By Tom Starner | August 22, 2016

Dive Brief:

The U.S. Department of Justice's Office of Special Counsel (OSC) is adding more compliance hurdles in its goal to reduce unlawful hiring discrimination against immigrants, according to SHRM.

Kevin Lashus, an attorney with Fisher Broyles in Austin, Texas, told SHRM that the OSC's new proposed rule published Aug. 15 in the Federal Register changes terminology of "documentation abuses" to "unfair documentary practices" is "very significant."

With "abuses," there is a suggestion that there must be intent to harm for employers to face any liability, but documentary practices that are merely "unfair" remove that intent. The language chance "frees them [OSC] up" to take action, Lashus told SHRM.

Dive Insight:

Once the rule is finalized, the OSC will change its name to the Immigrant and Employee Rights Section. The new name will signal the format expansion of the prohibition on discrimination based on national origin or citizenship — an expected change according to legal experts.

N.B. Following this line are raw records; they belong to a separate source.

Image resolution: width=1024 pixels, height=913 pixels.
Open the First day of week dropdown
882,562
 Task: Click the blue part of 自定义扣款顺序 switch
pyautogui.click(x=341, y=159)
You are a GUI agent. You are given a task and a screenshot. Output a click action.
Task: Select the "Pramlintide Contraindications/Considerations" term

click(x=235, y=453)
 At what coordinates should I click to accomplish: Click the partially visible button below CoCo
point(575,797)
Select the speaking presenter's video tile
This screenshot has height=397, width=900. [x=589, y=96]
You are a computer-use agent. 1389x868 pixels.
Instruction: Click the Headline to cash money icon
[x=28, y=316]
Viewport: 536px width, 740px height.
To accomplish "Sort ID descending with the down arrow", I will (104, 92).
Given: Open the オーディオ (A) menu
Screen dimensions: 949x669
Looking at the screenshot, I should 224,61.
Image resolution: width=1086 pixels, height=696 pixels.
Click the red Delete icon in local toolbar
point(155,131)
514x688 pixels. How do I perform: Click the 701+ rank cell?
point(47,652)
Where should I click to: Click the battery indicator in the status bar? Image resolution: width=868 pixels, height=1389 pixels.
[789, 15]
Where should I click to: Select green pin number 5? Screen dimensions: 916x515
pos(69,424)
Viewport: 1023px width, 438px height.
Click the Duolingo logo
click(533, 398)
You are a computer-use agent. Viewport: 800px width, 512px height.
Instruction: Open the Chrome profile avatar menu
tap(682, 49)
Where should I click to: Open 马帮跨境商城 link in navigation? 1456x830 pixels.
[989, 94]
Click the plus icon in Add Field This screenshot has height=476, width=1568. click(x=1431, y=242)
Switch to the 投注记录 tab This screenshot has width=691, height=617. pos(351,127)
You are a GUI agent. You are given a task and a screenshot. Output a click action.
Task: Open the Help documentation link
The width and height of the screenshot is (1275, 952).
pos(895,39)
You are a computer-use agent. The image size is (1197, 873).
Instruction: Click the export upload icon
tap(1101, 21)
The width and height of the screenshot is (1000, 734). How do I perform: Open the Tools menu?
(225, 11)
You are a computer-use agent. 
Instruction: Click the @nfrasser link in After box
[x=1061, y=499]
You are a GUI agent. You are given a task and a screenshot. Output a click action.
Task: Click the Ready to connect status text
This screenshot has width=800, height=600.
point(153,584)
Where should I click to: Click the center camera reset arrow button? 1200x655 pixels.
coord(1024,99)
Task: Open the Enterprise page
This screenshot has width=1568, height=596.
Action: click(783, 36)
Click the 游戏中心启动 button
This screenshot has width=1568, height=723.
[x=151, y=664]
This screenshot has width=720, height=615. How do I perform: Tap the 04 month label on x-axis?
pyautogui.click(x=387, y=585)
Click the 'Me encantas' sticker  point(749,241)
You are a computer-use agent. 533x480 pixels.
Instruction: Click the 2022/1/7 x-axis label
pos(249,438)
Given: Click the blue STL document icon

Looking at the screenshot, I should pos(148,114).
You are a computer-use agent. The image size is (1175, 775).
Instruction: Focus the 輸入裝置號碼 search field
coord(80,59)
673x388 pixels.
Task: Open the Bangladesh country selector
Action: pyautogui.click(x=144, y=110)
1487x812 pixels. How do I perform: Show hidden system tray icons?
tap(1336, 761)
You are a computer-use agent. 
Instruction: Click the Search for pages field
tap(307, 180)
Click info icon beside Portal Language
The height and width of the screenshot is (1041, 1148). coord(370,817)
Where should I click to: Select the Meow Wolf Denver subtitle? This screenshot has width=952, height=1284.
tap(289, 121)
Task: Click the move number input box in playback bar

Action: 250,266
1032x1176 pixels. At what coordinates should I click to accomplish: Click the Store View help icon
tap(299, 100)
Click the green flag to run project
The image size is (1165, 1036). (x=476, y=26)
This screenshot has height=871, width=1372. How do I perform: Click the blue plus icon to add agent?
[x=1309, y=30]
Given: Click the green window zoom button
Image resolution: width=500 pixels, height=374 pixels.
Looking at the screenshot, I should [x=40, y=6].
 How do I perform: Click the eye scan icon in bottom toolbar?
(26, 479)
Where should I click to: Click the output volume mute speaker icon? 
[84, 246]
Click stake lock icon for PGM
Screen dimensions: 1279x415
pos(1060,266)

The Immigrant and Employee Rights Section "will be empowered by these proposed rules to scrutinize how employers seek, track and hire employees like never before," Lashus said.

Justice Department has suggested a complete review of policies for verifying employment eligibility might be needed because of the regulations, according to SHRM.

"In light of these new rules, all employers should examine their hiring policies, which must absolutely include employment verification protocols, and they should do so with a perspective that OSC is monitoring activity from recruitment all the way through onboarding," Lashus told SHRM. "Employers need to review policies or practices beginning with the job opportunity itself."